Wednesday, July 27, 2016

Life as a Shirley Jackson Story

I moved to a new town July 1.  Was it convenience or denial that kept me from noticing questions pertaining to a mental disorder when I last did a change of address at the DMV in 2010?  My little life-ruining (that may be too dramatic, but I'm keeping it for now) mechanism has been called:
1)Schizophrenia with paranoid features
2)Schizophrenia, depressive type  or
3)Schizoaffective disorder ... all at different times & stages.
I decided on schizoaffective disorder as the most innocuous sounding answer(snort)for the DMV form.

I purchased a new car a year ago; for that & all sorts of other reasons, I'd like to keep my license. Schizophrenia with paranoid features sounds like the answer to:  What does really crazy look like?

While trying not to look really crazy on the DMV line, a man pushed past me, saying:  Move.  What are you, Stupid?

"Yes, I'm stupid, MF-er," shot right out of my mouth.

Though many times I've been a mouthy smart-ass in my life, I assure you I never ended any sentence with a MF-er chaser before schizophrenia.  Line waiting, I'd felt like various people were targeting & mocking me, way before Mr. Move.

The paranoid features of my disorder intermittently convince me that I've been especially picked out of your crowd of "betters" to be subjected to ingenious methods of dehumanization.  The scapegoat in Shirley Jackson's The Lottery.
I am sharing this in a This Is Me Now way, not in a negative way.  I remain thankful this isn't always me.  I'd rather have Robin Williams authoring my life though; but I guess, inside, he was a lot worse off than I am.

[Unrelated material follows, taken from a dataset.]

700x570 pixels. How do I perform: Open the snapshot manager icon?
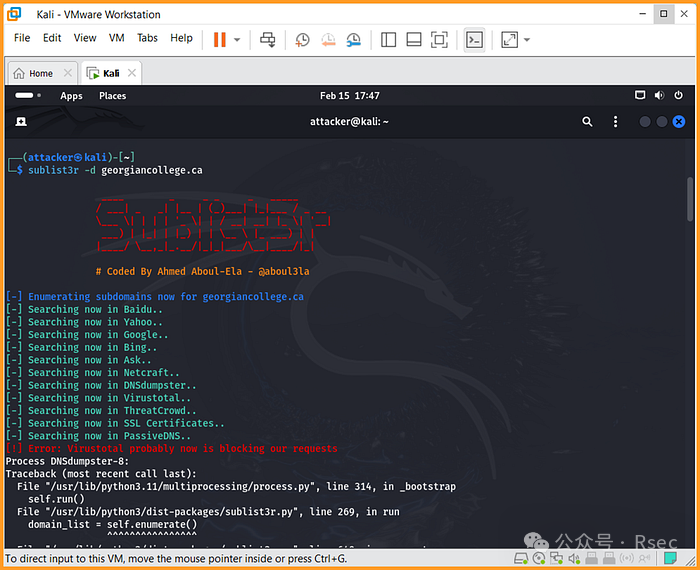tap(354, 39)
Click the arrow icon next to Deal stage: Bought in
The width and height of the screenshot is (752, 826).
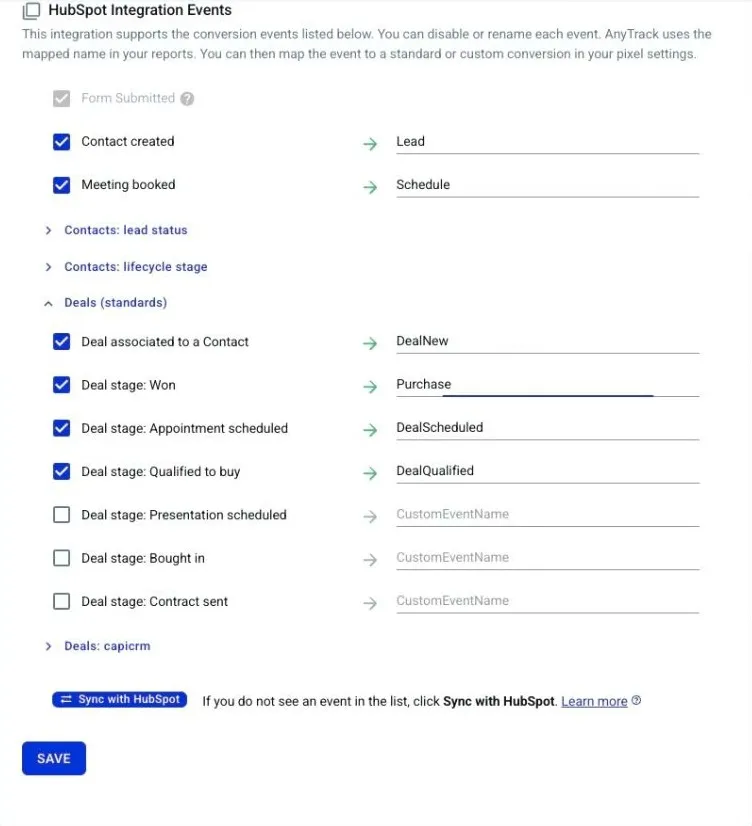pyautogui.click(x=370, y=559)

Who is scripting your life?  I hope it is mostly you.




8 comments:

  1. "Standing in line while trying not to look crazy" One thing I love about your writing is that every entry there's at least 2 or 3 phrases that could be the titles of new blogs.

    ReplyDelete
  2. Wow, great to know you are back to blogging. Rachel just doesn't blog any more. I think cancer put an end to her wanting to share her life. She's doing well, but carries a lot of cancer-induced baggage around with her.

    ReplyDelete
  3. Crazy is subjective. You be you, and never mind the big medical words.

    ReplyDelete
  4. Replies
    1. I'm not sure if I know you from previously, these comments have not even been showing up in my gmail, & I am too blog & techno-backward at this point to know why.

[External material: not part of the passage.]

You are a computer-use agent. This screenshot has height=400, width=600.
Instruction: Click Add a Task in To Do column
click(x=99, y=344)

      I am truly glad you do not feel alone anymore. I sometimes do, especially in crowds.

      Delete
  5. So good to see you back here.

    ReplyDelete
  6. Crowds make me feel that I'm not exactly human. It usually leads to paranoia.

    BTW, Mr. Move is the stupid one here.

    ReplyDelete
    Replies
    1. Lately, there are a few things each day that make me feel less than human or less than something everyone else IS more of, & more of some things that others do not seem to have or be at all. Good times.
      I'm very glad I found your blog.